> TEXTAUSZUG:
_ _ _ _ _ _ _

Michael Rockel: Ja, einen Hund.
Da haben Sie Glück, denn Hunde sind bereits per Gesetz geschützt. Gibt es noch andere Tiere, die per Gesetz geschützt sind?
Die Tiere sind erheblich mehr geschützt, als man vielleicht glaubt. Denken Sie zum Beispiel an das Artenschutzgesetz, das eine ganze Bandbreite von Tieren schon extrem gut schützt. Zum Beispiel Papageien, Schildkröten und andere Exoten.
Was bedeutet artgerechte Haltung?
Artgerechte Haltung gibt es nicht mal im Zoo. Wir können Haustiere nicht artgerecht halten, weil sie eben domestiziert sind. Es geht also darum, dass man den Tieren ein möglichst artgerechtes Leben ermöglicht, dass sie zumindest vor Missbrauch geschützt sind. Und das kann natürlich nur durch Gesetze erfolgen.
Halten Sie es für sinnvoll, ein umfangreicheres Gesetz einzuführen, wie es die Tierschützer von Peta fordern?
Wir haben ja schon einen erheblichen Schutz für Tiere und es darf nicht passieren, dass Gesetze kollidieren. Ich kenne die genauen Pläne zwar nicht, aber Peta plant möglicherweise ein Gesetzesmonstrum, das vielleicht sogar im Widerspruch stehen würde zu bestehenden Gesetzen. Ich bin kein Gegner, ich möchte nur warnen.
Wenn es schon gesetzlichen Tierschutz gibt, was ist dann das Problem?
Es gibt einfach ein Vollzugsdefizit, also nicht genügend Menschen, die die Einhaltung dieser Gesetze überprüfen.
Das ist bei Haustieren auch sehr schwierig, man kann ja nicht in die Wohnungen schneien.
Richtig. Die Verantwortung sollte hier schon im Vorwege erfolgen. Zum Beispiel in Form eines Hundeführerscheins. Aber wenn sich im Bereich der Schule und der Erziehung nichts ändert, wenn man es nicht schafft, das Bewusstsein des Menschen, angefangen bei den Kindern, zu ändern, dann wird sich durch ein Gesetz auch nichts ändern. Dann tut sich nichts!

_ _ _ _ _ _ _

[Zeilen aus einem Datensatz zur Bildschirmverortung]
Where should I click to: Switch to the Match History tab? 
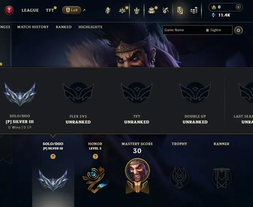[33, 27]
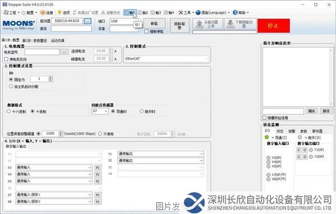The width and height of the screenshot is (336, 214).
Task: Open the Y1 通用输出 dropdown
Action: [161, 154]
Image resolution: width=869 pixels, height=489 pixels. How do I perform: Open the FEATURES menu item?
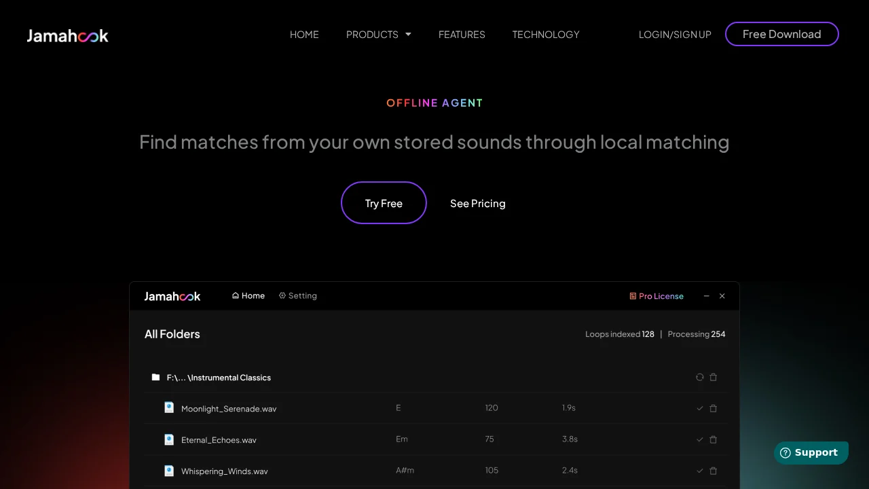click(462, 34)
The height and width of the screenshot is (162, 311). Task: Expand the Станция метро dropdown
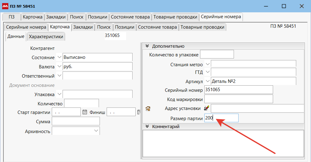[x=207, y=64]
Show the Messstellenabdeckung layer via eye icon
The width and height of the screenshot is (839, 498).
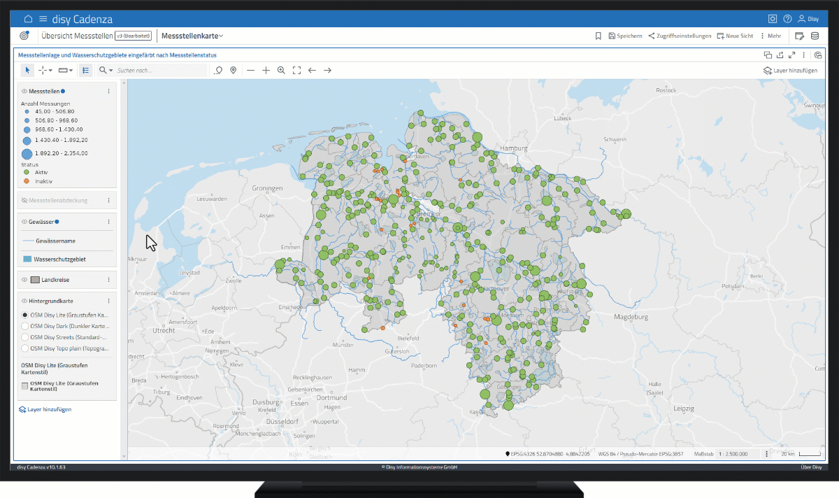pos(24,200)
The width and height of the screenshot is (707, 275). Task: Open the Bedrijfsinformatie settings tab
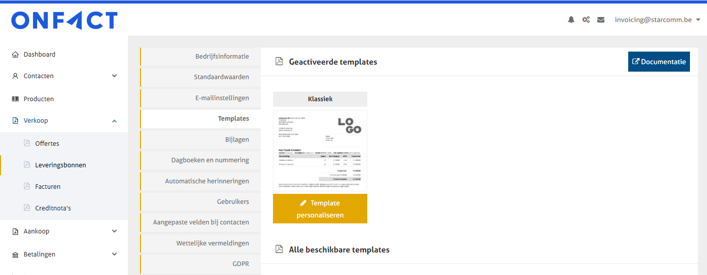coord(222,57)
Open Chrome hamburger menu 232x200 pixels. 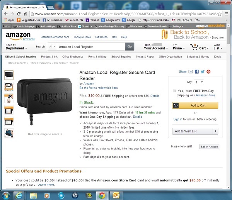point(226,14)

_ _ _ _ _ _ _

> AUFGABEN:
1. Beantworte die folgenden Fragen zum Interview über Tierschutz.
(a) Welche Tiere werden als Beispiele für Tiere genannt, die das Artenschutzgesetz schützt?
(b) Wo gibt es laut dem Interview nicht einmal artgerechte Haltung?
(c) Was ist mit dem Wort „Vollzugsdefizit“ gemeint?
2. Gib einen Abschnitt aus dem Interview über Tierschutz wortgetreu wieder. Beginne bei den Worten „Wir haben ja“ und höre nach den Worten „dieser Gesetze überprüfen.“ auf.

> ERGEBNISSE:
1.
(a) Papageien, Schildkröten und andere Exoten.
(b) Im Zoo.
(c) Es gibt nicht genügend Menschen, die die Einhaltung der Tierschutzgesetze überprüfen.

2.
Wir haben ja schon einen erheblichen Schutz für Tiere und es darf nicht passieren, dass Gesetze kollidieren. Ich kenne die genauen Pläne zwar nicht, aber Peta plant möglicherweise ein Gesetzesmonstrum, das vielleicht sogar im Widerspruch stehen würde zu bestehenden Gesetzen. Ich bin kein Gegner, ich möchte nur warnen.
Wenn es schon gesetzlichen Tierschutz gibt, was ist dann das Problem?
Es gibt einfach ein Vollzugsdefizit, also nicht genügend Menschen, die die Einhaltung dieser Gesetze überprüfen.